NEW YORK — Martina Hingis earned her 11th Grand Slam women’s doubles title and her second at the US Open on Sunday.
At 34 years old and already a member of the International Tennis Hall of Fame, Hingis paired with Sania Mirza of India to beat Casey Dellacqua of Australia and Yaroslava Shvedova of Kazakhstan 6-3, 6-3 in the final.
The title comes 19 years after Hingis’ first major in doubles, at Wimbledon, and 17 years after the Swiss star won her other doubles championship at Flushing Meadows.
She won her first Grand Slam title when she was 15, and Martina Hingis, now pushing 35, is once again collecting major trophies at a fast pace. Just don’t ask her about a return to singles.
“We all felt like there was a little bit of nervousness, definitely, especially today because … it’s been a while,  years,” said Hingis, who won the 1998 US Open when teamed with Jana Novotna. “But it feels like it’s doing it all over again. It’s like I don’t think about, ‘OK, last time, it was  years ago.’ It’s what counts for me is, like, right now, today in this moment.”
Hingis also won the US Open mixed doubles title this year with Leander Paes.
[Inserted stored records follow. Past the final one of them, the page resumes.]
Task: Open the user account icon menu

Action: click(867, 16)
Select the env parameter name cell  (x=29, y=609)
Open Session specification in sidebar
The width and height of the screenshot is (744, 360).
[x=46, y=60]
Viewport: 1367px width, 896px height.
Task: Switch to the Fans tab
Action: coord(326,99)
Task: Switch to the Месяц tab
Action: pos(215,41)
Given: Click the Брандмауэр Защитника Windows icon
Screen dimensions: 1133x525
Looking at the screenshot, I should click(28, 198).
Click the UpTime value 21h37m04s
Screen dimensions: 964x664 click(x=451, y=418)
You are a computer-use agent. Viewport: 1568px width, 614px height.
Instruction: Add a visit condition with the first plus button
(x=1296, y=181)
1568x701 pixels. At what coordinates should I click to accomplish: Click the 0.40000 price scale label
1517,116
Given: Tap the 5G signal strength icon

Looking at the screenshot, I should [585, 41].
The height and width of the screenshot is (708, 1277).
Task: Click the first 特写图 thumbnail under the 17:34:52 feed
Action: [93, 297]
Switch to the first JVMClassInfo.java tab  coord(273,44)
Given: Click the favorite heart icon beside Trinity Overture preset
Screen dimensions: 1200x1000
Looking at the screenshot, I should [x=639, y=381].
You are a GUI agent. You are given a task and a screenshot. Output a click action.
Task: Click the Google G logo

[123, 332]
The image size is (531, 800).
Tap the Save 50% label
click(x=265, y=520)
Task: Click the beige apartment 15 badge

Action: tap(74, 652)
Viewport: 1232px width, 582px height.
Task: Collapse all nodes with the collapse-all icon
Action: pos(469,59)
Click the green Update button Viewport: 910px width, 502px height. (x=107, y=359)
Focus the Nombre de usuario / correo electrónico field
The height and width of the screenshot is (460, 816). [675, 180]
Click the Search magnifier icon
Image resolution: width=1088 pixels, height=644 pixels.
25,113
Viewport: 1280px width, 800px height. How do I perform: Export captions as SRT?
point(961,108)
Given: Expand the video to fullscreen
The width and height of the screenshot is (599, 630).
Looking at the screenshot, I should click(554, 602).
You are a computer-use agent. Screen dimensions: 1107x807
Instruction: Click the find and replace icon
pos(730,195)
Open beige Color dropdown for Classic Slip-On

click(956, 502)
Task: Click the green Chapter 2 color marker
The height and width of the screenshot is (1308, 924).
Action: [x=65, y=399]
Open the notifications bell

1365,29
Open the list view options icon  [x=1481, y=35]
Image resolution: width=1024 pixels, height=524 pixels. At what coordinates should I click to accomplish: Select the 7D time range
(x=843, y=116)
Hingis, who reached No. 1 in the rankings and won five Grand Slam singles titles in the 1990s, initially quit tennis in 2002 because of foot and leg injuries, then rejoined the circuit full time in 2006. She announced her retirement again in 2007, when she was given a two-year suspension for testing positive for cocaine at Wimbledon. At the time, she denied taking the drug but did not appeal the ruling.
She returned to the tour in recent years as a coach and now is back playing, perhaps with an eye to competing at next year’s Rio Olympics.
But could she envision a return to singles competition?
“No thanks. I was just, like, practicing yesterday and I almost hurt myself. Oh, my God, it’s a long season, hard-court season,” Hingis said. “I [would] rather win, alongside Sania and Leander, Grand Slam titles than having to struggle with my body.”
Hingis was asked about the possibility of continuing to play into her late 40s, the way the woman she was named after, Martina Navratilova, did.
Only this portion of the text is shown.